Парень скривился и, отбросив в сторону «дар свыше», полез на выход, подцепив по дороге за лямку собственную сумку…
Вид вокруг почтовой повозки, приткнутой к обочине тракта, «пейзажем» назвать можно было с уверенностью. Даже в сильно похмельном и не совсем адекватном состоянии. Парень с прищуром обвел глазами гуляющее под ветром васильковое поле, попытался удостовериться в наличии светила меж облак и зацепил взглядом скромный придорожный столб с табличкой. Коренастый почтарь, скрестив руки на груди, с интересом наблюдал за этим созерцательно-опознавательным процессом.
— Двадцать две мили, — вслух подумал студент. — Надеюсь, от Куполграда.

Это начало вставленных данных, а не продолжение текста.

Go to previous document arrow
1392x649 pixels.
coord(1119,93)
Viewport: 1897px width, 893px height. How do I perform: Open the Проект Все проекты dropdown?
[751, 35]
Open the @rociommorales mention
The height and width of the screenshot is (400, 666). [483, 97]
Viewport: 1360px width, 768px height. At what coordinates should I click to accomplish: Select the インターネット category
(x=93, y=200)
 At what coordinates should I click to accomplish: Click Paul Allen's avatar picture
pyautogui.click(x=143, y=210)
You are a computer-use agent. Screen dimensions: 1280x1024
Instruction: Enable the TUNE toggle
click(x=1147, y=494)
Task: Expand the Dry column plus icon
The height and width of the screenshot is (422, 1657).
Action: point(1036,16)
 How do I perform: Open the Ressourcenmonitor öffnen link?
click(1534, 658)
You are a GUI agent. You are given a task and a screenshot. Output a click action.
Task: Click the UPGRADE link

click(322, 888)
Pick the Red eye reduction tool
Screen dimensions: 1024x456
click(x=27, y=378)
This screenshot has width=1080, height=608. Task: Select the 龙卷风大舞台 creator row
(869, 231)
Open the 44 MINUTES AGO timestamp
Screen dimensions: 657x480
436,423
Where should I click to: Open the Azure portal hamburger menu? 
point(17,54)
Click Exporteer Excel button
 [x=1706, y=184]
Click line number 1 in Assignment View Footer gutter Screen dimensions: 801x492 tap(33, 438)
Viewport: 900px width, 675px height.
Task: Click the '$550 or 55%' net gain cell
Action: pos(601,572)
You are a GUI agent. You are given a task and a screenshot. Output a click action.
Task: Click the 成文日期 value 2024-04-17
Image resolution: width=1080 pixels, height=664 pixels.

— Точно так, — хмыкнул в ответ мужик. — Что, совсем ничего?
— В смысле? — потер пульсирующий лоб парень. — А-а… Полный обрыв в памяти… Я сам… сюда?
— Неа.
— Нет? А кто меня сюда? И зачем? Просто прокатиться, на спор или по назначению? — огласил он пришедшие на ум версии. На что мужик оскалился уже во весь рот:
— Да-а. Умеют студенты… гулять. Затащили тебя вовнутрь двое, нисколько не краше. Назвали адрес. Деньги совали, но, я не взял.
— Почему?
— Почему? Да у меня у самого такой же… Тебе сколько лет?
— Девятнадцать.
— А моему — восемнадцать. И тоже — студент. В Бадуке, в горном лицее. И такой же… — окинул он «отцовским» взглядом помятую фигуру парня. — Так может и его кто-нибудь когда-нибудь подвезет. А ты давай, запрыгивай. Остальное — в пути. Дел еще выше Рудных гор… Имя то хоть свое помнишь? — бросил уже на ходу. — Если что, дружок твой тебя Ванчей называл.
— Ванчей? — замер студент, ухватившись за боковушку сиденья. — Меня так лишь Марат зовет, действительно, друг. Значит, это он меня сюда засунул, — и шлепнулся рядом с почтарем. Тот же вновь хмыкнул:
— Не знаю, он мне не раскланивался. Как и второй. Я уже от главного почтамта отъезжал, как вы мне дорогу перегородили. Хотел кнутом пугануть, да тот, что тебя именовал, пробазлал чего-то про материю где-то витающую. А ты поддакнул, что мол «очень надо» и про жабу какую-то ядовитую добавил.
— Ма-терию?.. — а вот тут парня шандарахнуло во второй раз. И уже не посылкой, а внезапно вернувшейся памятью. — Materia vitae et mortis. «Вопрос жизни и смерти»… Мать же твою, альма матер…
«Альма матер» свою, Куполградский университет, Иван Вичнюк любил. И не сказать, что любовь эта была невзаимной. Хотя, пришла не сразу, а с опозданием примерно в год после зачисления юноши на первый курс историко-филологического факультета этого, самого уважаемого учебного заведения в стране. Просто, он тогда думал исключительно о другом. Точнее, «о другой». Исидора… Белокурая звезда с холодными, как тонкий ледяной хрусталь на воде глазами. Когда-то такое сравнение казалось Ивану даже возвышенным. Пока его приятель, тот, что сильно склонный к сюрреализму, не воссоздал данный «цвет» на бумаге. Полученный результат студента и ошарашил и явил причину выкатывания сиих глаз после оглашения «комплемента». Да, если уж совсем честно, что ничего у них не выйдет, Ваня понял достаточно скоро. И, хоть, благородный прокуратский кадет поначалу нарезал вокруг Исидоры довольно широкие круги, к концу первого курса диаметр их убавился до ярда. С ее снисходительного молчания. А Иван «третьим лишним» между ними так же благородно встревать не стал. А в итоге остался просто студентом историко-филологического факультета. Уже без своей холодной мечты, белокурой Исидоры. Которая кстати, вовсе забросив учебу, вскорости вышла за кадета замуж и укатила с ним, уже прокуратским рыцарем, на другой конец Ладмении. И все бы ничего, если б не… «жаба ядовитая». Профессор словесности, Бонна Мефель. Хотя, если уж, опять откровенно, то… а не надо было даму провоцировать. Или игнорировать. Или… да кто ее вообще разберет? Просто, не надо было и все.